**PASSAGE**
>> BEGIN

= RFQ beam cooler =

A radio-frequency quadrupole (RFQ) beam cooler is a device for particle beam cooling, especially suited for ion beams. It lowers the temperature of a particle beam by reducing its energy dispersion and emittance, effectively increasing its brightness (brilliance). The prevalent mechanism for cooling in this case is buffer-gas cooling, whereby the beam loses energy from collisions with a light, neutral and inert gas (typically helium). The cooling must take place within a confining field in order to counteract the thermal diffusion that results from the ion-atom collisions.

The quadrupole mass analyzer (a radio frequency quadrupole used as a mass filter) was invented by Wolfgang Paul in the late 1950s to early 60s at the University of Bonn, Germany. Paul shared the 1989 Nobel Prize in Physics for his work. Samples for mass analysis are ionized, for example by laser (matrix-assisted laser desorption/ionization) or discharge (electrospray or inductively coupled plasma) and the resulting beam is sent through the RFQ and "filtered" by scanning the operating parameters (chiefly the RF amplitude). This gives a mass spectrum, or fingerprint, of the sample. Residual gas analyzers use this principle as well.

== Applications of ion cooling to nuclear physics ==

Despite its long history, high-sensitivity high-accuracy mass measurements of atomic nuclei continue to be very important areas of research for many branches of physics. Not only do these measurements provide a better understanding of nuclear structures and nuclear forces but they also offer insight into how matter behaves in some of nature's harshest environments. At facilities such as ISOLDE at CERN and TRIUMF in Vancouver, for instance, measurement techniques are now being extended to short-lived radionuclei that only occur naturally in the interior of exploding stars. Their short half-lives and very low production rates at even the most powerful facilities require the very highest in sensitivity of such measurements.

>> END

**COLLECTED DATA**
>> BEGIN

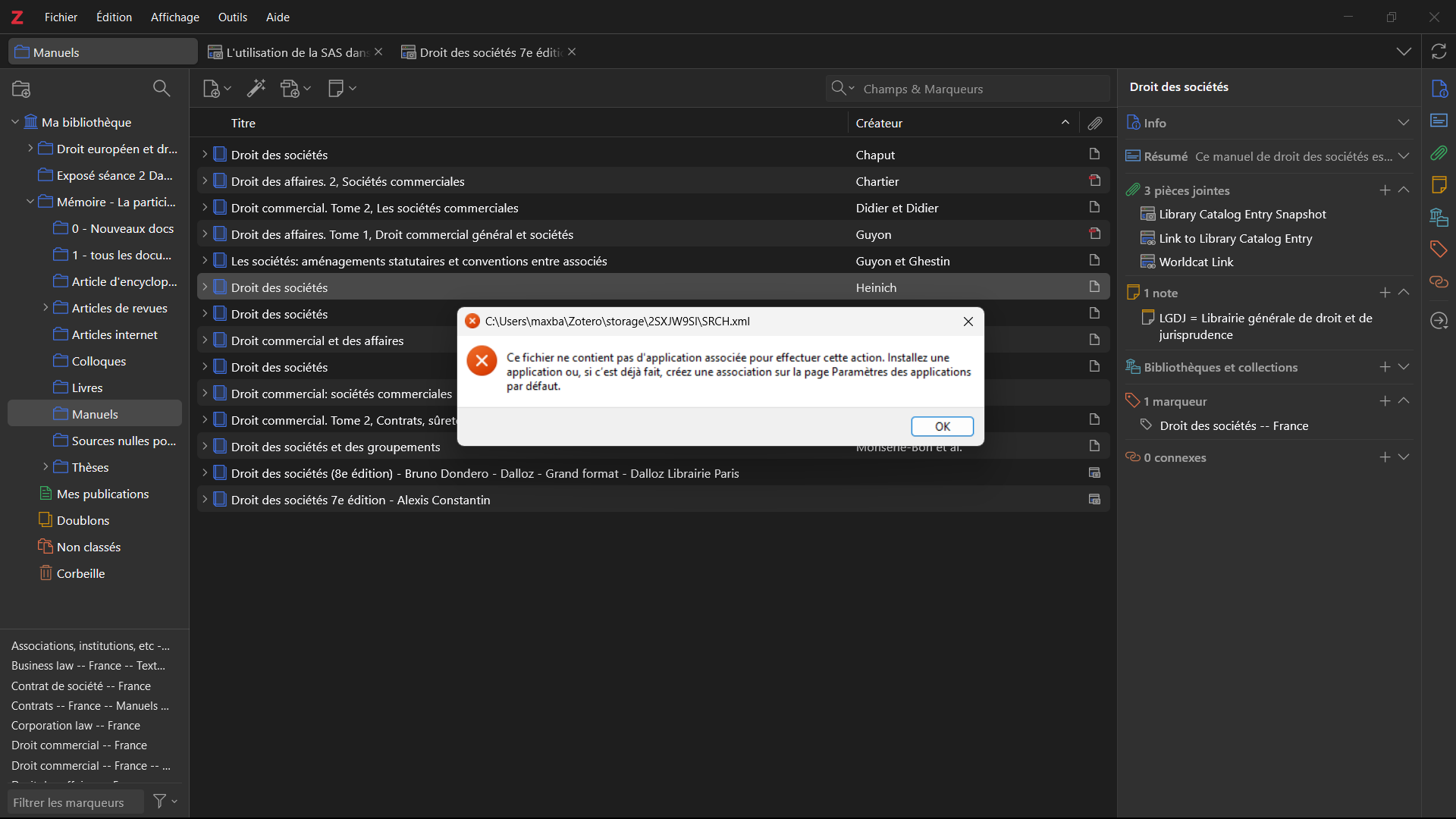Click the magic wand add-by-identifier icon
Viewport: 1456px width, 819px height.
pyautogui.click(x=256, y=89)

>> END

Output verbatim the part of the RFQ beam cooler text that opens with the words containing "Despite its long" and closes with "of such measurements.".

**OUTPUT FOR THIS EXERCISE**
Despite its long history, high-sensitivity high-accuracy mass measurements of atomic nuclei continue to be very important areas of research for many branches of physics. Not only do these measurements provide a better understanding of nuclear structures and nuclear forces but they also offer insight into how matter behaves in some of nature's harshest environments. At facilities such as ISOLDE at CERN and TRIUMF in Vancouver, for instance, measurement techniques are now being extended to short-lived radionuclei that only occur naturally in the interior of exploding stars. Their short half-lives and very low production rates at even the most powerful facilities require the very highest in sensitivity of such measurements.